By ending on this moment of astonishment, Pennebaker foregrounds Monterey’s inclusiveness and vision. And by starting the film with pulsing, Brakhage-like credits, he foregrounds the festival’s mind-expansiveness. It’s not a documentary-accurate portrait of the festival itself but something more impressionist and sensual. It reminds me of Agee’s own obsession with the visual medium, seen in this opening caveat to Let Us Now Praise Famous Men:
For in the immediate world, everything is to be discerned, for him who can discern it, and centrally and simply, without either dissection into science, or digestion into art, but with the whole of consciousness, seeking to perceive it as it stands: so that the aspect of a street in sunlight can roar in the heart of itself as a symphony, perhaps as no symphony can: and all of consciousness is shifted from the imagined, the revisive, to the effort to perceive simply the cruel radiance of what is.

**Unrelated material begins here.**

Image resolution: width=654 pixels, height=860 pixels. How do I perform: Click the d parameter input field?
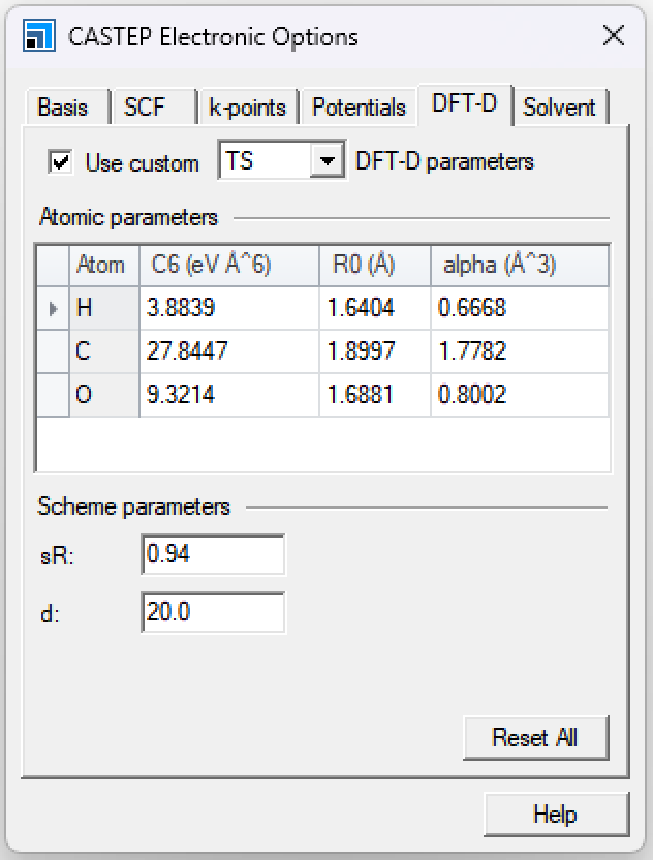tap(213, 612)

A shame that Agee didn’t live to attend The Monterey Pop Festival, where attaining “the whole of consciousness” was surely a popular pharmaceutical ambition. Greater shame still that he never got to see Pennebaker’s film, which is an act of conveyed-perception to match Famous Men, despite its considerably less upsetting subject matter. They share an aesthetic: tempestuous, hypersensitive, contorted, and bodily. And while they are both technically jaw-dropping, the work of stylistic masters, they also evoke a primitive feeling—what Agee called the “pure, sweet, unforcedly forceful, and great” folk instinct. They’re scruffy and mussed, Famous Men with its colliding punctuation and Monterey with its impatient camera.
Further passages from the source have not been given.